Luxury!

Luxury. What does that mean to you? What about -

We used to have to get out of the lake at six o'clock in the morning, clean the lake, eat a handful of hot gravel, work twenty hour day at mill for tuppence  a month, come home, and dad would beat us around the head and neck with a broken bottle, if we were lucky!

Thank you, Monty Python and the Four Yorkshiremen. Hearing that recently and the response, Luxury! was the inspiration for today's column.

Sugar Loaf Mould

Funny how trends can change. Take a commodity now found in virtually every house in the land, used daily without a second thought. Yet for a good three centuries sugar was to be found only in the houses of the very wealthy. And white refined sugar would have been regarded as the crème de la crème. (It was packed into in large cone shaped moulds, had you ever wondered why Rio's Sugarloaf Mountain was so called.) At great feasts chefs would be instructed to use it copiously to flaunt the wealth of the host. That also explains why so many recipes from several hundred years ago combine meat and sweet stuff, which seems very odd to our tastes today. 

But the opposite journey, from peasant food to expensive delicacy, has happened too. Consider the oyster. In 1915 when T S Eliot wished to symbolise a dodgy part of town, he wrote of restless nights in one-night cheap hotels/ And sawdust restaurants with oyster-shells. Once a symbol of poverty, now 22 quid for 6 at Dean Banks's Dulse restaurant, by no means the dearest in town.

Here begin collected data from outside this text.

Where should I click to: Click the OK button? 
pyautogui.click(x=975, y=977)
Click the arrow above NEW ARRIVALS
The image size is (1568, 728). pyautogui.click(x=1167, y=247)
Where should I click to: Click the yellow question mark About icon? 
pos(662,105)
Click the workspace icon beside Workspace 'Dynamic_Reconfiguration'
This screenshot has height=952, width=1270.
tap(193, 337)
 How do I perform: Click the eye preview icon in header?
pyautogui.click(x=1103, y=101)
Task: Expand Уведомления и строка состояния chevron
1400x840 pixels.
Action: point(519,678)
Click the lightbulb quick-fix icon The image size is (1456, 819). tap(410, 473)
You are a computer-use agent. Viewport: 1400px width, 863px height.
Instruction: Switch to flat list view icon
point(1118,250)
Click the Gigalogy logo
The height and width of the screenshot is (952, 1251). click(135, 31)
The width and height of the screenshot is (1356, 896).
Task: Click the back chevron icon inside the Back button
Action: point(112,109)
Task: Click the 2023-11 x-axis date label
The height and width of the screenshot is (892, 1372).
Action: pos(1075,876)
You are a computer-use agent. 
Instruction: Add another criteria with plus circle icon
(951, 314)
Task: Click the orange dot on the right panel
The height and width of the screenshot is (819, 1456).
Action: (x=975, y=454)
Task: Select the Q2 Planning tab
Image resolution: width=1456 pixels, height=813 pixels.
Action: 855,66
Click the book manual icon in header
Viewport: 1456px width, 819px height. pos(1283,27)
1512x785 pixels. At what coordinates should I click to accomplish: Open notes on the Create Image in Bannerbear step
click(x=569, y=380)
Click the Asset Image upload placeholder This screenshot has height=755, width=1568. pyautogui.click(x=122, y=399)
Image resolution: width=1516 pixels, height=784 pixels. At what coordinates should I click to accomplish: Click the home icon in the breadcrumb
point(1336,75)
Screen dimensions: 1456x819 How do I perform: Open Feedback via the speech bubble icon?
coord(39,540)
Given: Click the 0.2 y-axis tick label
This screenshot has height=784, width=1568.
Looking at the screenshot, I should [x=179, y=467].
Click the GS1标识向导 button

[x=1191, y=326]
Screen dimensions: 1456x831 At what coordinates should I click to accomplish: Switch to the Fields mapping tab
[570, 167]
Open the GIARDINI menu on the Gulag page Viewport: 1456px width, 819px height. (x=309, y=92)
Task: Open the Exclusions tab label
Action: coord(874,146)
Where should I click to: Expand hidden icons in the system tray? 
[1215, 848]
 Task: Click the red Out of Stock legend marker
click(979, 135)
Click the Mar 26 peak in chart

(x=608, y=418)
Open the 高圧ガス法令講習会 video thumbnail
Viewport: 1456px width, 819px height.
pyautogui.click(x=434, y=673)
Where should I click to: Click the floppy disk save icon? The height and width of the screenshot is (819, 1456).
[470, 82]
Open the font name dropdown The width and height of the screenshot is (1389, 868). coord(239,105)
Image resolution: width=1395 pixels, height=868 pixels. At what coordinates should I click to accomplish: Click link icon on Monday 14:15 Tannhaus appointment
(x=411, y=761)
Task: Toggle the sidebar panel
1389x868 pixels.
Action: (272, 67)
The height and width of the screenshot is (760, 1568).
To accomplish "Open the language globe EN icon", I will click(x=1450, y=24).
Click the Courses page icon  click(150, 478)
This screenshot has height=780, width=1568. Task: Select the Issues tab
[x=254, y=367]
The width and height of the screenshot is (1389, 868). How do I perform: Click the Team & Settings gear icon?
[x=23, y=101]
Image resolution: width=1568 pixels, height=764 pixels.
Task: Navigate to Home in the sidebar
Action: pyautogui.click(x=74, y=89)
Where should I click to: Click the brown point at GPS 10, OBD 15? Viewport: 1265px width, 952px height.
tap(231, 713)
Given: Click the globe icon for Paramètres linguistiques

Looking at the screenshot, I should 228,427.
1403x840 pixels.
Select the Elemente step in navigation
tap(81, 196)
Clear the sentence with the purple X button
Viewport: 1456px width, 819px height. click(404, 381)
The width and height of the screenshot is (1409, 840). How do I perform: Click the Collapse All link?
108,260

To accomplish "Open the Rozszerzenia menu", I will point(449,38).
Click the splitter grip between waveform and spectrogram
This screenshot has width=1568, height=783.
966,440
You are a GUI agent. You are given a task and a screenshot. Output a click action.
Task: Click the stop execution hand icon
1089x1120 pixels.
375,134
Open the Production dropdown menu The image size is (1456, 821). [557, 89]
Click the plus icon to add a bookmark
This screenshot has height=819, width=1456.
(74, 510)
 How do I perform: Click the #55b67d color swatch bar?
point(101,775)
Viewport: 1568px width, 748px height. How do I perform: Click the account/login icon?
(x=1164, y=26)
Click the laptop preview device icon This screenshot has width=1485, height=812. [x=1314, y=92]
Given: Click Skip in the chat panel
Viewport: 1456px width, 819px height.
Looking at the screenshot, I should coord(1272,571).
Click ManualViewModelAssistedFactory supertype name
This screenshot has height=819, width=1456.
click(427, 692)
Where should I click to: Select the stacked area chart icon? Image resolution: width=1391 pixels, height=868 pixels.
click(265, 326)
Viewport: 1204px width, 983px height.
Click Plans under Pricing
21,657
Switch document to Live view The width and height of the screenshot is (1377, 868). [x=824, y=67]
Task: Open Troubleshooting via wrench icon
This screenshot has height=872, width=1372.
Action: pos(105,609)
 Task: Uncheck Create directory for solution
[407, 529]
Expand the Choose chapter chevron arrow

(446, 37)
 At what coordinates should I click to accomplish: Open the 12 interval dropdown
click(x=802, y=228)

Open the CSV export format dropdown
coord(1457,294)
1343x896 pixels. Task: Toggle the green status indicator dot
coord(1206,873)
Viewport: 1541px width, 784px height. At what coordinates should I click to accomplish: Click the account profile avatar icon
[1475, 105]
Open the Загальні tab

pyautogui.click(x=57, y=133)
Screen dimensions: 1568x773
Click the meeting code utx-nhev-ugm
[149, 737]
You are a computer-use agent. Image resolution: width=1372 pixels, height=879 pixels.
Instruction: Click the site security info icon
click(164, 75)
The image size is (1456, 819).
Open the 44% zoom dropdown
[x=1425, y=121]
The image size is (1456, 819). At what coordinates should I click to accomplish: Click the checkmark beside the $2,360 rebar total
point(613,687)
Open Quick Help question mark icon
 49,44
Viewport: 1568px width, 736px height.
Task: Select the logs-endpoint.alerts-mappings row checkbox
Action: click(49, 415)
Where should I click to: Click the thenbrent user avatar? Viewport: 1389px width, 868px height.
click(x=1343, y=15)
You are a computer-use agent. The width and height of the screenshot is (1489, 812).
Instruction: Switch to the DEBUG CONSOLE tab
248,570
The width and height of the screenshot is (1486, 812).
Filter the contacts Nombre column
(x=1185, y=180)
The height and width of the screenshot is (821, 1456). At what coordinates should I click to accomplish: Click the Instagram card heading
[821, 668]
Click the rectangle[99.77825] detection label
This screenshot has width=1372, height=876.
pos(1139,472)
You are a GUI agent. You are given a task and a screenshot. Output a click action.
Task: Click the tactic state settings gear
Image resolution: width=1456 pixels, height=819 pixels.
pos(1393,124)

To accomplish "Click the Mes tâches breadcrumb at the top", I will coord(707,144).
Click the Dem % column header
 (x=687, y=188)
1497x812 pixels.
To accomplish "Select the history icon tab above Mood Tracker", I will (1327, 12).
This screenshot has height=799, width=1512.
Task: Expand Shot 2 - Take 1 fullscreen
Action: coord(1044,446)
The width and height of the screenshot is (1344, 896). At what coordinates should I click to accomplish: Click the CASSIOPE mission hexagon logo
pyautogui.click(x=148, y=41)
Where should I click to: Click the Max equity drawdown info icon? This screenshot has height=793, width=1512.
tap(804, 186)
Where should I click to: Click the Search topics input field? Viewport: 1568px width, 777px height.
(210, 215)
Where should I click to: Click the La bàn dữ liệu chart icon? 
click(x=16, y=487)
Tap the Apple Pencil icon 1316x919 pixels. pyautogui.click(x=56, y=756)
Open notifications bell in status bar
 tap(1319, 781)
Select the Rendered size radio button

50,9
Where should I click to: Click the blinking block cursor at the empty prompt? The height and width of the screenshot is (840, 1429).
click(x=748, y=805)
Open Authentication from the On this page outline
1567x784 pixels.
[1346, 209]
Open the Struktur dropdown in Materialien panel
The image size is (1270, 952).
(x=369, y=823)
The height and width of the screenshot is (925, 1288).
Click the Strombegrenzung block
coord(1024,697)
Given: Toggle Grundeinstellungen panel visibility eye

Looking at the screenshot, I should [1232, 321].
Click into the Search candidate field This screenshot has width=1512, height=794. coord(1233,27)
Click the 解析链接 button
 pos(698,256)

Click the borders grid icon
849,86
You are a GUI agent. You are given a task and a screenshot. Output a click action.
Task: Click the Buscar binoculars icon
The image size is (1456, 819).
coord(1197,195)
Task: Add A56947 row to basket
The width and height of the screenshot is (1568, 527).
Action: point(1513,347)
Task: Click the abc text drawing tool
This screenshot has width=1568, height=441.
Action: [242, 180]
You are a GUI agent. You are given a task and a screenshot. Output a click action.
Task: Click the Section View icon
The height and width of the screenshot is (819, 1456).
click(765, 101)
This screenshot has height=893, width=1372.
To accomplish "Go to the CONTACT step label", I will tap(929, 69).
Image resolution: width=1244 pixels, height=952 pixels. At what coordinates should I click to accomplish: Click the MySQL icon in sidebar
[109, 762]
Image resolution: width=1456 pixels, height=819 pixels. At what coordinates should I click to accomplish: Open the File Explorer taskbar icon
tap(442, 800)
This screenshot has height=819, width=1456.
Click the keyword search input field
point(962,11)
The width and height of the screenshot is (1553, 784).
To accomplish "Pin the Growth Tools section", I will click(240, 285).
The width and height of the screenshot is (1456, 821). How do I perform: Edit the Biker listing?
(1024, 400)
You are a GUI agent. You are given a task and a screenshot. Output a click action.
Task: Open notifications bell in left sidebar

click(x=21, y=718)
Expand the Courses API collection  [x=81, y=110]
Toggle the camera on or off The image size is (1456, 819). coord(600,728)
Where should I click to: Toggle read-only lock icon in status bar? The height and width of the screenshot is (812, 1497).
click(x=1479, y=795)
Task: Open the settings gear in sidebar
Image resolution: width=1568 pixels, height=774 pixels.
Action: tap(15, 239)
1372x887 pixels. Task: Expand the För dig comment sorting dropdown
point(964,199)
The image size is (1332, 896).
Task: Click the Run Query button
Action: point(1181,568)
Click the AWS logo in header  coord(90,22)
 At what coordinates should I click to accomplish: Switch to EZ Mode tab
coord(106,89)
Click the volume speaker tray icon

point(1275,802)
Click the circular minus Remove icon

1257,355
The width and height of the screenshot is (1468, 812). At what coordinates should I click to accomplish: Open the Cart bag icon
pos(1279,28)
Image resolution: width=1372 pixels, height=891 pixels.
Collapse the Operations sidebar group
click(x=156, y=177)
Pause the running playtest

The laws of supply and demand obviously come into it, the overfishing of oysters having much to do with the price now. I suppose that also accounts for the ludicrous prices which the rarest caviar can fetch. A few years ago a kilo of some top marque sold for £20,000. But here's the rub. Who actually likes it? I don't mind it, but I'm with the Michael Caine character in the film Sleuth who observed that it tasted just like fish eggs.

Truffles? The whiff of death and decay does little for me, and I've yet to encounter truffle oil that isn't completely disgusting. And don't get me started on Wagyu beef and its many imitators. One can only congratulate the Japanese for one of the world's great con tricks. Good beef should have a marbling of fat.

£5 worth of Wagyu

Wagyu is just fat with a thin marbling of beef, and it tastes accordingly. In Kanazawa market I paid a fiver to sample not much more than a sliver. Thanks goodness I didn't waste more on a whole steak.

But I'm not totally impervious to the delights of the higher priced food stuffs. These days I suppose top class beef comes into that category. I'd rather have some good stuff once a month than low quality once a week. And the delights of the sea can certainly get my juices going. Not much from a decent fishmonger comes cheap. It certainly has to be a high day or a holiday to justify the purchase of Dover sole, turbot or halibut.

And that's before we get to crustacea. Crabs, strangely, aren't too dear if you buy them whole. I assume that's because they're so fiddly to prepare, which explains the inflated price in supermarket tubs. Many, I'm sure, will be astonished to learn that as late as the early 60s, Scottish fishermen would throw langoustines back over the side as there was no demand. As we all know, sadly they now fetch a premium price. Even more sad that about 80% of the catch ends up in markets in France or Spain.

That's More Like It

The best till last? Well, yes, I love lobster, but subject to one or two caveats. The flesh will deteriorate very quickly after death. There is little point in buying a vacuum pack in the supermarket. L had never shared my enthusiasm until the day I went on a fish cookery course. The lobsters arrived freshly caught at 1130. We despatched and cooked them immediately, and we had one on our dinner table that evening. Bliss.

Let's throw this open for debate. What are your favourites? And are there any of the so called de luxe items which you just can't stand?

4 Comments

  1. Anne Hillerton on 3rd April 2025 at 9:03 am

    Yes! I’m with you on most of this. I think caviar and oysters are seriously overrated and I dislike truffles / truffle oil.
    My idea of luxury would be langoustines, preferably in a restaurant on the edge of a West Highland sea loch, and obviously paired with a very dry white wine.
    We do like a good steak and agree that best quality less frequently is the way to go. We have had a few disappointing experiences though. Source is the key.

    • Tom Johnston on 3rd April 2025 at 9:05 am

      Great minds…

  2. Wendy on 8th April 2025 at 8:32 am

    With you on wagyu! Give me Native Aberdeen Angus or Highland any day. Luxury food? That’s a hard one so I went with my first thought. We avoid out of season fruits so luxury is that first strawberry or the kiwi fruit we were given from a Scottish tree. Not about the money but the freshness & spontaneity.

    • Tom Johnston on 8th April 2025 at 11:22 am

      Totally agree about the first of the season fruit or veg. In Liverpool, at an astonishing lunch on Saturday (review to come soon) I had the first Wye Valley asparagus, and at a family barbecue on Sunday my daughter served up the first British strawberries I’ve had this year. Am I alone in having been horribly disappointed in Scottish strawberries over the last couple of years?